Once again the flailing Australian National Broadband Network is in the news with a couple in Melbourne being quoted up to 1.2 million dollars to connect to the NBN. The primary reason for this is the the house in question is seven kilometres of fibre would be needed to connect the property. With the copper network being switched off around Australian, even in places where it is still viable, the only option is to switch to the NBN unless a competing network already exists. The NBN has stated that it can cost $30,000 to run fibre for a "few hundred metres". It is getting to the point where it can be cheaper just to move house if the internet is bad.
(Score: 5, Interesting) by Aiwendil on Thursday June 14 2018, @01:56PM (4 children)
Isn't wireless an option? I mean, an ubiquiti airfiber24 can cover about 13km. so for that 7km one such pair should be enough, or for the 50km to its nearest hub five pairs (the specs also clain up to 20km, so you might get away with three pairs). It seems to be priced at about 3.5k USD each (CBA to see if it is per pair).

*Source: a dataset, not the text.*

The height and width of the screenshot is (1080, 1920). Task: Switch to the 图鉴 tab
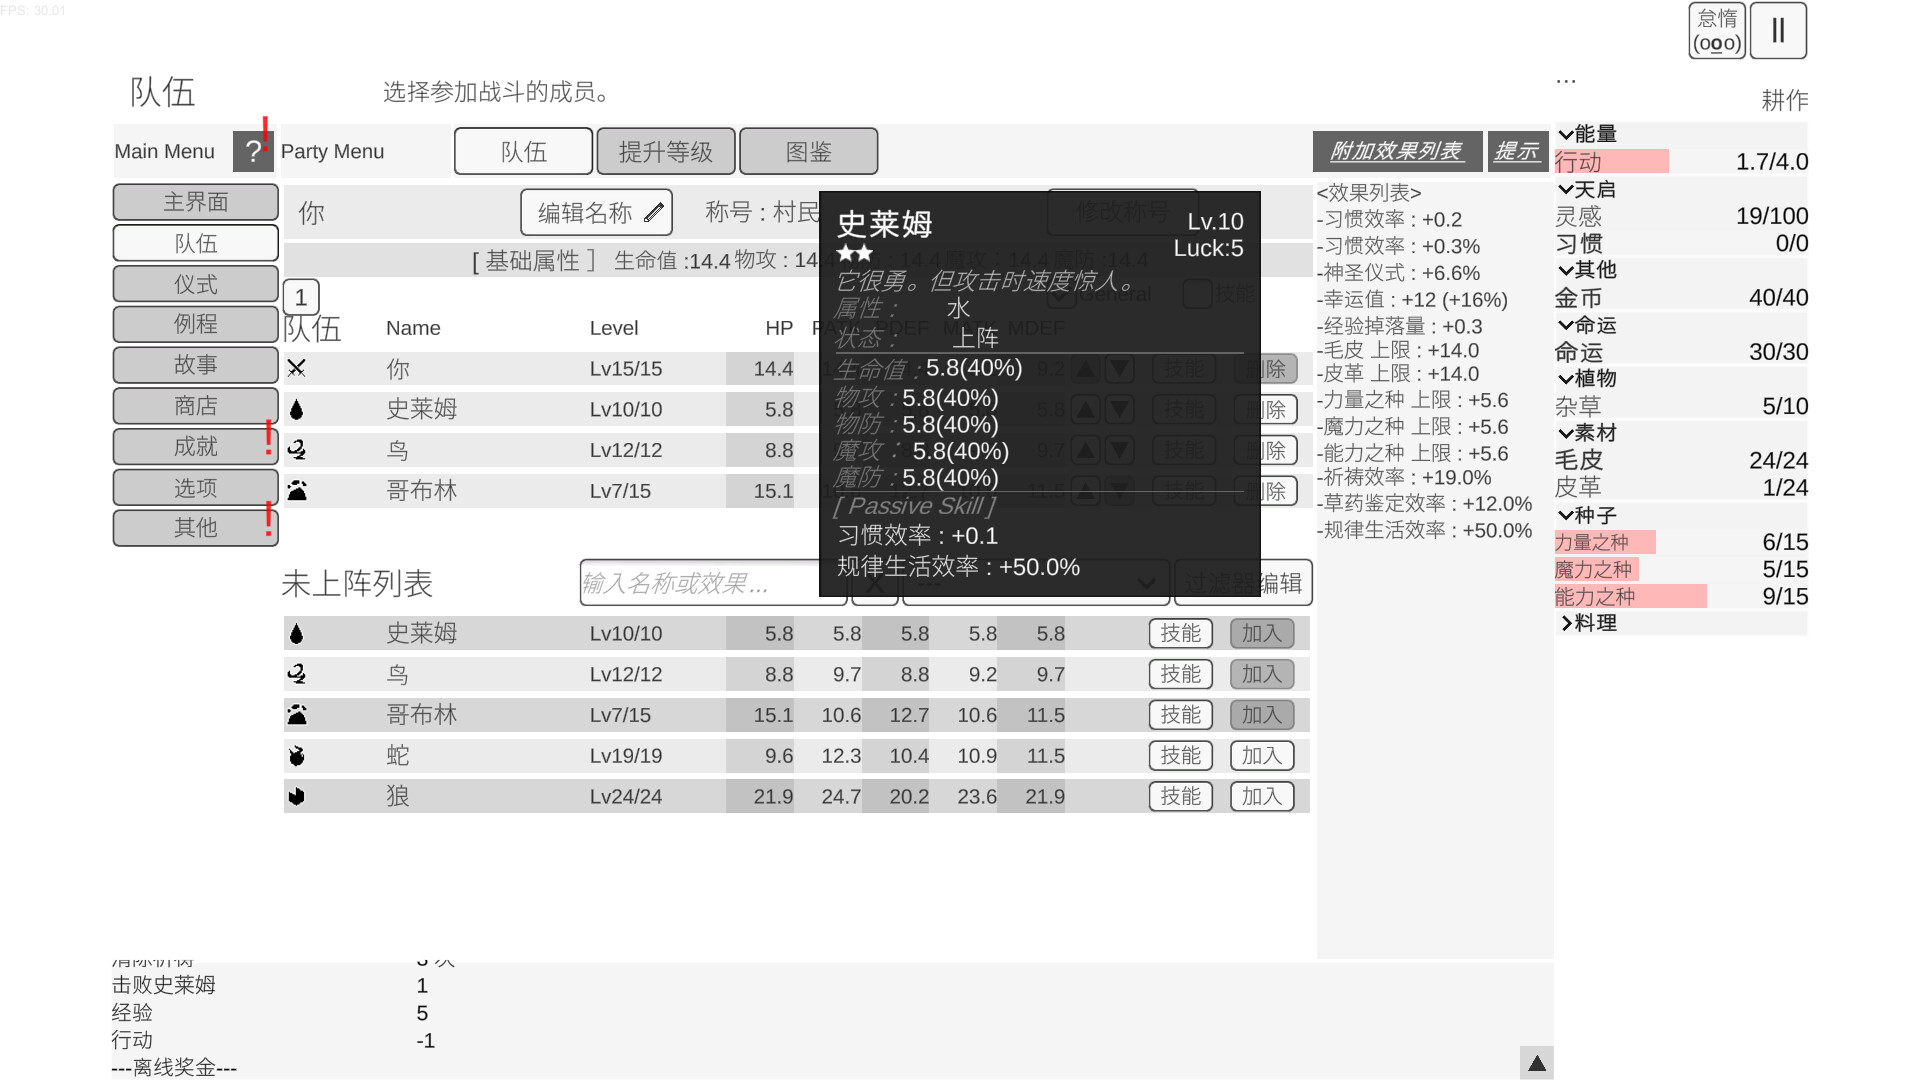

So just the hardware would go for between 3k or 35k USD, add to that housing. So if you are willing to be limited to only 2gbps per second and have a few hops extra for a couple of dozen ms delay it should be possibly to do it for less than about 75k.

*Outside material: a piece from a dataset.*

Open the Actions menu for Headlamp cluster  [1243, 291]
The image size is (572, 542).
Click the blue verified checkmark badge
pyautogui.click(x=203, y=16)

Since australia isn't exactly dense in terms of population (outside of cities) they really should standardize relayboxes for such things simply plonk it in where there is long range coverage and power.
(I might have missed something fundamental - network is not something I enjoy)
(Score: 1, Informative) by Anonymous Coward on Thursday June 14 2018, @02:18PM (2 children)
The guy has wireless. It isn't cutting the mustard.
(Score: 2) by Aiwendil on Thursday June 14 2018, @02:40PM
Thanks, it made me bother to skim the FA (STFA?). Seems like NBN selects really crappy solutions (or rarely upgrades them).
Also made me skim the unbt website, seems like they have a thing priced ad about 1k usd (again, no idea if pair or single) that can push about 1Gb/s for about 100km with a latency below 1ms.
Kinda makes me wonder he could just buy a 2x2m plot at nearest place that already has a hookup and ask NBN to hook that in and install a relay station there.
(Score: 2) by VLM on Thursday June 14 2018, @10:21PM
WISP is like cable tv in the 80s, you can do it right and it'll work great, but you can also half ass it and make even more profit, so you guess how that works out.
(Score: 2) by Entropy on Thursday June 14 2018, @10:12PM
Wireless sucks. The only person who thinks wireless doesn't suck is that idiot running Verizon wireless.